In Table 5, For frequency of provider visits, the significant direct effects (β = 0.094, β = 0.056, β = 0.085, P <.001 respectively) and insignificant indirect effects for all three dimensions of internet use for health information suggested these internet-using behaviors for health information do not exert their influence on frequency provider visit via patient-centered communication. They either influence the frequency of provider visits directly or through other unmeasured variables. The insignificant direct effect of patient-centered communication on provider visit frequency double-confirmed that patient-centered communication is not the mediator.

In Fig. 2, we examined the relationships between internet use for health information variables, PCC, and quality of care. The model revealed a significant positive path from internet use for discussions with healthcare providers (β = 0.030, P <.001) to quality of care, indicating that higher use of the internet for discussions with healthcare providers is associated with higher quality of care. Furthermore, internet use for health information for themselves had a significant negative path (β = −0.39, P <.05) to PCC while internet use for discussions with healthcare providers had a significant positive path (β = 0.25, P <.05) to PCC. This suggests that lower use of the internet for health information for themselves is associated with higher ratings of PCC, while higher use of the internet for discussions with healthcare providers is associated with high ratings of PCC. In addition, there was a significant positive path from PCC (β = 0.061, P <.001) to quality of care, indicating that higher PCC is associated with higher quality of care. Model fit statistics indicated good fit (Chi-squared [18] = 3026, CFI = 0.969, RMSEA = 0.078).

In Table 5, regarding the quality of care, the direct effect of internet use for health information for themselves on the quality of care is insignificant. However, the indirect effect is significant (β = −0.023, 95% CI: −0.04 - −0.007, P =.004), indicating that internet use for health information influences the quality of care through patient-centered visit communication. Regarding internet use for discussion with health care providers, direct (β = 0.030, 95% CI:0.008–0.05, P =.006) and indirect effects (β = 0.015, 95% CI:0.003–0.03, P =.012) are significant. The total effects reached a value of 0.046 (95% CI:0.02–0.07, P <.001) with statistical significance. The direct effects of patient-centered communication on the quality of care are also significant, with a value of 0.061 (95% CI: 0.05–0.06, P <.001). The above results suggested that patient-centered communication partially mediates the relationship between internet use for discussion with healthcare providers and quality of care.

Discussion

This study yields valuable insights into the relationships among internet use for health information, patient-centered communication (PCC), healthcare utilization, and quality of care within a nationally representative sample of American adults. To the best of our knowledge, this study is the first to explore the association of internet use for health information with quality of care and health service utilization, with PCC acting as a mediator at the population level.

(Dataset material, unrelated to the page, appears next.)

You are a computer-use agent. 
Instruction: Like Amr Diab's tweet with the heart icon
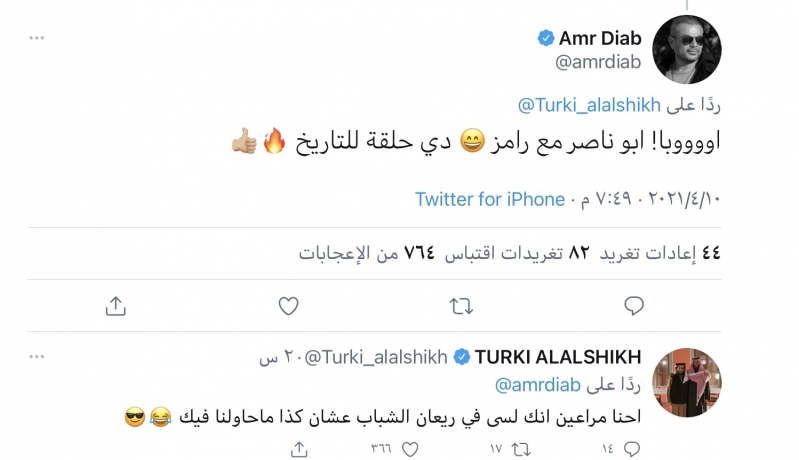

The multinomial logistic regression analysis revealed positive effects for both internet use for health information for themselves and internet use for discussions with healthcare providers on the frequency of provider visits. According to previous studies, individuals who communicated with medical professionals using the internet were more likely to say that their smartphone or tablet assisted them in making medical decisions. This shows that patients’ empowerment and engagement in their healthcare journey can be improved by mobile devices [12, 44].

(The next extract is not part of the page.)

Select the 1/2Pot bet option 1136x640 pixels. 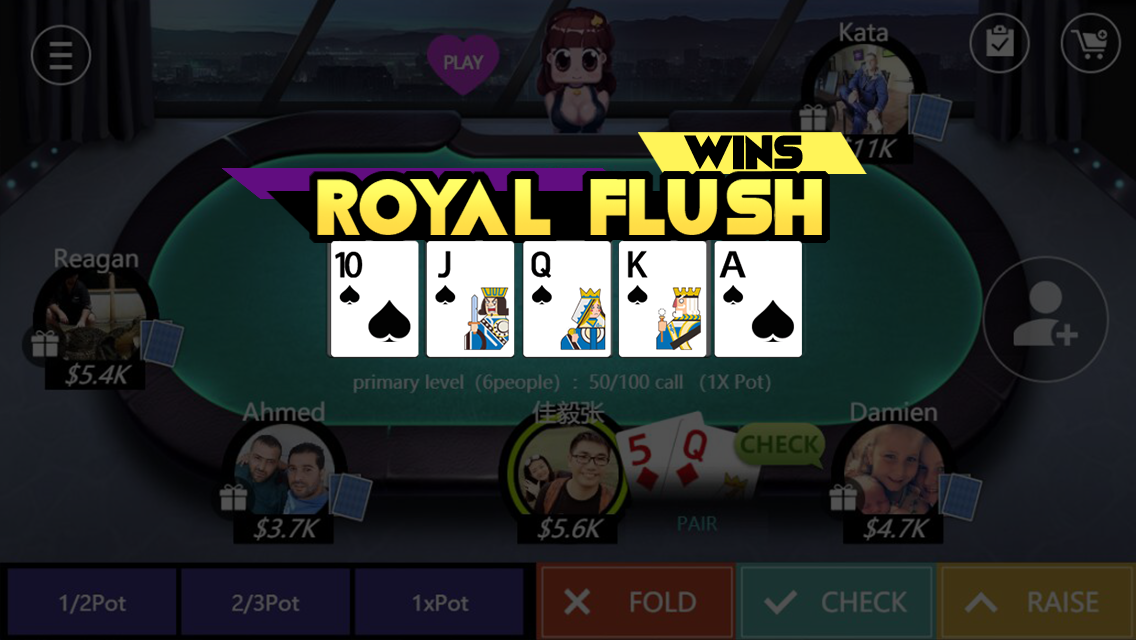click(x=92, y=602)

Further analysis regarding the quality of care revealed interesting connections. When including PCC in the multinomial regression, internet use for health information for themselves was not significant, suggesting a mediation effect. This could be due to several factors, such as how the respondents use or interpret information they found on the internet during their healthcare visit and their relationship with their healthcare provider [45]. On the other hand, the direction of the relationship between internet use for health information for themselves and quality of care may be reversed, meaning that poorer quality of care experiences lead to a higher likelihood of searching for health information online [46]. In contrast, internet use for discussions remained significant when adding PCC into the multinomial regression, albeit with an increased RRR. This indicated that PCC does not mediate this relationship, suggesting the influence of other variables. Furthermore, internet use for discussions with healthcare providers remains significant when adding PCC into the multinomial regression, indicating a partial mediation. Notably, internet use for discussions with healthcare providers was significantly associated with higher ratings of quality of care, presenting a different directional relationship compared to the other variables.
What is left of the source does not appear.